Word for word, and with pictures excluded, copy out all the records that follow.
**** The records ****
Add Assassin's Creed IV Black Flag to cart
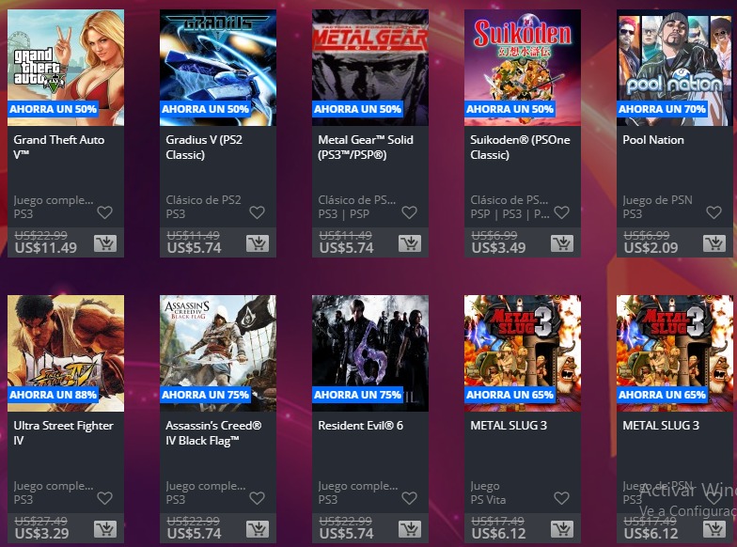The height and width of the screenshot is (547, 737). [x=258, y=529]
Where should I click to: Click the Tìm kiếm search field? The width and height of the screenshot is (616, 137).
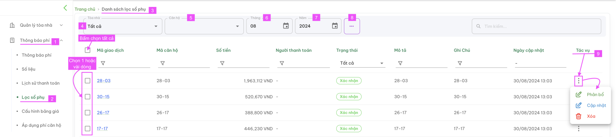pyautogui.click(x=536, y=26)
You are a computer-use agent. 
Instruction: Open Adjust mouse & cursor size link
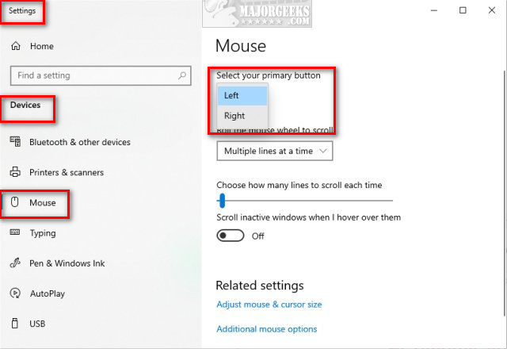(269, 305)
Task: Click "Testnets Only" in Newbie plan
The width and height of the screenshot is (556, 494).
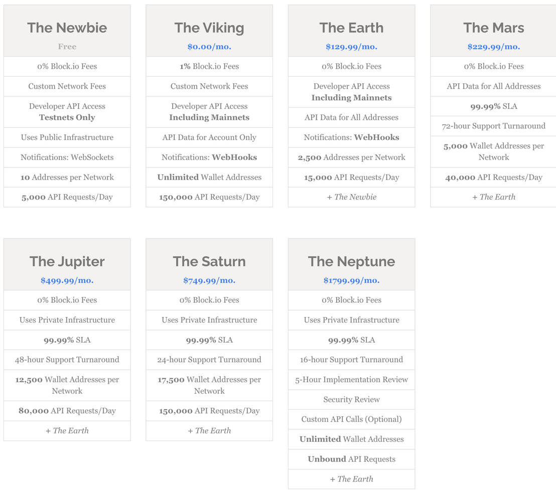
****
Reply >>
Add Assassin's Creed IV Black Flag to cart
The height and width of the screenshot is (547, 737). [x=258, y=529]
Where should I click to: Click the Tìm kiếm search field? The width and height of the screenshot is (616, 137).
pyautogui.click(x=536, y=26)
You are a computer-use agent. 
Instruction: Open Adjust mouse & cursor size link
(269, 305)
Task: Click "Testnets Only" in Newbie plan
The width and height of the screenshot is (556, 494).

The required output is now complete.